SALT LAKE CITY — NBA veterans Thabo Sefolosha, Jonas Jerebko and Ekpe Udoh have some things they’re looking forward to doing while on summer vacation.
Jerebko owns a house in Michigan, so he plays on spending a few weeks there with his family for some R&R.
Udoh is headed to Serbia this week for the EuroLeague Final Four — with Donovan Mitchell — and also has a trip to Nigeria on his offseason itinerary.
And Sefolosha is looking forward to spending two or three weeks in his homeland of Switzerland with his family.
As fun and relaxing as those adventures sound, all three have a destination they hope they find themselves in next fall.
Their first season with the Jazz ended up with a lot of team success — advancing to the second round in the playoffs after a brilliant second half — but their futures are all up in the air at this point. The three players are under contract through the end of the 2018-19 season, but the Jazz hold a team option on each of them.
Sefolosha will make $5.3 million next year if Utah doesn’t waive him before free agency begins on July 1, according to Spotrac. The Jazz then have until July 9 to decide about Udoh ($3.4 million) and Jerebko ($4.2 million).
For more than just financial reasons, the three players each say they hope to be back in a Jazz uniform.
“There’s a little uncertainty. You never know,” Sefolosha said. “I love the year that I had here.”
It would have gone a different direction if he had the choice. Sefolosha underwent knee surgery in January and missed the bulk of the season, including the part in which the Jazz transformed from a lottery team into one of the best teams in the NBA.

————————

Exercise directions: Continue the article about the Jazz veterans' uncertain futures from its last sentence.

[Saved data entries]
————————

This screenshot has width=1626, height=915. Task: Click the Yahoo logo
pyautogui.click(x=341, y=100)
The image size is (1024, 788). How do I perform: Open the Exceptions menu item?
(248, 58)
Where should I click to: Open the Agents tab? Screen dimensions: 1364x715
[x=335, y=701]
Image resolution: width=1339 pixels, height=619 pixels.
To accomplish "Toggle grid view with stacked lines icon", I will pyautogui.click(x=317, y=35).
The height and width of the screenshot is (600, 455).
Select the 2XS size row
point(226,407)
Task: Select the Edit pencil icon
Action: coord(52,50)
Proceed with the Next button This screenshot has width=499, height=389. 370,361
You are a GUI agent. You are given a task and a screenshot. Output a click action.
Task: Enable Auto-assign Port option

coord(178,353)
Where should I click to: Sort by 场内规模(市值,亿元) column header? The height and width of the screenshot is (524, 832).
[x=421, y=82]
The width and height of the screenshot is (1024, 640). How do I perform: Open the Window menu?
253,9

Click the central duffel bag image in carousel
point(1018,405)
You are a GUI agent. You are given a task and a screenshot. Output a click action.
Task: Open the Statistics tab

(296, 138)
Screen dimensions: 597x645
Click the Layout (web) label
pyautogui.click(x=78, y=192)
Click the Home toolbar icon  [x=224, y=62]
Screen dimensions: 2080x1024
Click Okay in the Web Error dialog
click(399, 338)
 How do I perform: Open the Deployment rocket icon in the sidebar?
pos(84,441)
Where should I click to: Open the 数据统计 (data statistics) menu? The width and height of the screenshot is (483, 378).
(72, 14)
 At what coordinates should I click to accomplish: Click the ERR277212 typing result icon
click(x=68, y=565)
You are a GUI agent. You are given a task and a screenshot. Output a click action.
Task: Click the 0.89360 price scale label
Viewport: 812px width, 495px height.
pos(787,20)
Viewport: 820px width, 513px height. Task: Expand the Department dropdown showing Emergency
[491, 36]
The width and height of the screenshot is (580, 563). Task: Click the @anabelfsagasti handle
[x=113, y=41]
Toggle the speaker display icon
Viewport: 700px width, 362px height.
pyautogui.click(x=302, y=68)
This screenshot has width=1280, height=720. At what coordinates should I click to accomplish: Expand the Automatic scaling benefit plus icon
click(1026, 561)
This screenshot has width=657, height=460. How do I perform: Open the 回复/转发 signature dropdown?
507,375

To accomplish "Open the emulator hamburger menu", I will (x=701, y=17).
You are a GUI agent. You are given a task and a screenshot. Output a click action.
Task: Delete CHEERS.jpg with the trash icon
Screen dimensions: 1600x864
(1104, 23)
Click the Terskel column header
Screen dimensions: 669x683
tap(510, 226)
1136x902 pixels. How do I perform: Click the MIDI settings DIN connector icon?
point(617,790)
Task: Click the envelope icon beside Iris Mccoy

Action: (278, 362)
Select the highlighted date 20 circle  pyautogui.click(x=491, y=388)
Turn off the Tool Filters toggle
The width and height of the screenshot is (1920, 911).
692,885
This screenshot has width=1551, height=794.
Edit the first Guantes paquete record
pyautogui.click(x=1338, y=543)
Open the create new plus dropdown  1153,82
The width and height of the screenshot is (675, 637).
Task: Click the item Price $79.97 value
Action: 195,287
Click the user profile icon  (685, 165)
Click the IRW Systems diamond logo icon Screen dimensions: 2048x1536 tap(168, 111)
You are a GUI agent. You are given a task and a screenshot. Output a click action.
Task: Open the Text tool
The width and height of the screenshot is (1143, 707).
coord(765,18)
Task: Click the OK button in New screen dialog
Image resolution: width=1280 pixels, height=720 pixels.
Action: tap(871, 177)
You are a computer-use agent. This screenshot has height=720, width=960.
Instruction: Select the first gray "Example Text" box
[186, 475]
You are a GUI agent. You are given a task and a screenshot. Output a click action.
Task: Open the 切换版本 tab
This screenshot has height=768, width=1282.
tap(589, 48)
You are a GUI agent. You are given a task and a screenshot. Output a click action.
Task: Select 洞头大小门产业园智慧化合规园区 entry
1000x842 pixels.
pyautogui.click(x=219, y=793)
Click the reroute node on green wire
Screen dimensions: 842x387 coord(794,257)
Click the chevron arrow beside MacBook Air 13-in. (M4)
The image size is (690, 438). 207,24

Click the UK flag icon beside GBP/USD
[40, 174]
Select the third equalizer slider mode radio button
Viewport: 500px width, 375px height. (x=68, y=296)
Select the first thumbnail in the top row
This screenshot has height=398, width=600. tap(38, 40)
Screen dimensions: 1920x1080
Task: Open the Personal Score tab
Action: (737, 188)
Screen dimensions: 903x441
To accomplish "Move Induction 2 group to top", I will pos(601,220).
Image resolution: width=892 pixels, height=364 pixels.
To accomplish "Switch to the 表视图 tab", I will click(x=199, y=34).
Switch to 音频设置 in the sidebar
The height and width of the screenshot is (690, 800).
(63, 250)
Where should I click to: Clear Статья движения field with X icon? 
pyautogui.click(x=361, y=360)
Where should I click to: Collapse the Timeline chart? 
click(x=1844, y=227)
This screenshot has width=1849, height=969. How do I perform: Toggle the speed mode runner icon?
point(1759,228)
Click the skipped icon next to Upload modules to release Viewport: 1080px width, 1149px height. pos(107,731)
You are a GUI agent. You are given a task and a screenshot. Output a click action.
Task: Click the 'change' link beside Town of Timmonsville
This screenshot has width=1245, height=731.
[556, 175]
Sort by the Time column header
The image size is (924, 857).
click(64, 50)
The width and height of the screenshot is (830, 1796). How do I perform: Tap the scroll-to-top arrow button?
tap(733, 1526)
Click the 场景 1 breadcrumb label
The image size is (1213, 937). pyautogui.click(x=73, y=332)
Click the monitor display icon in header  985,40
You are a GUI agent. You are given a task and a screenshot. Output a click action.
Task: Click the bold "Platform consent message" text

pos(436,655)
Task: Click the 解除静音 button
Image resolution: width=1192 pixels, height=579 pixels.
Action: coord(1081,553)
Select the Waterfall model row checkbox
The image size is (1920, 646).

————————

Written answer:
Even so, the 33-year-old played an integral role behind the scenes with his leadership and on the court off the bench as he averaged 8.2 points and 4.2 rebounds while providing steady defense in 38 games.
Sefolosha was also suspended for five future games for violating the league’s anti-drug program. He apologized to the Jazz right after that was announced by the NBA in April. He called the Jazz “an incredible organization,” and is impressed by the commitment level of players and coaches alike.
“I would love to come back and have a full season. I think it’s a great fit for me,” Sefolosha said. “I was really happy here. Hopefully, I’ll come back. Those are decisions I can’t make, but I’m pretty confident.”
Sefolosha has had nearly four months to recover from his surgery and is slowly getting back onto the court, trying to reclaim his shooting motion and doing some light running. If all continues to go well, he’ll be able to resume regular basketball activities in a month, giving him time to prepare for next season.
Aside from a quick jaunt to Europe, Udoh plans on spending most of the first part of the offseason working out in Utah. He’ll do his African adventure after summer league in July and then hopes to find his way back to the Beehive State.
Udoh, who turns 31 on Sunday, had a limited role with the Jazz this season after being a plus-minus phenom early on in the season. He finished averaging 2.6 points, 2.4 rebounds and 1.2 blocks in 63 games.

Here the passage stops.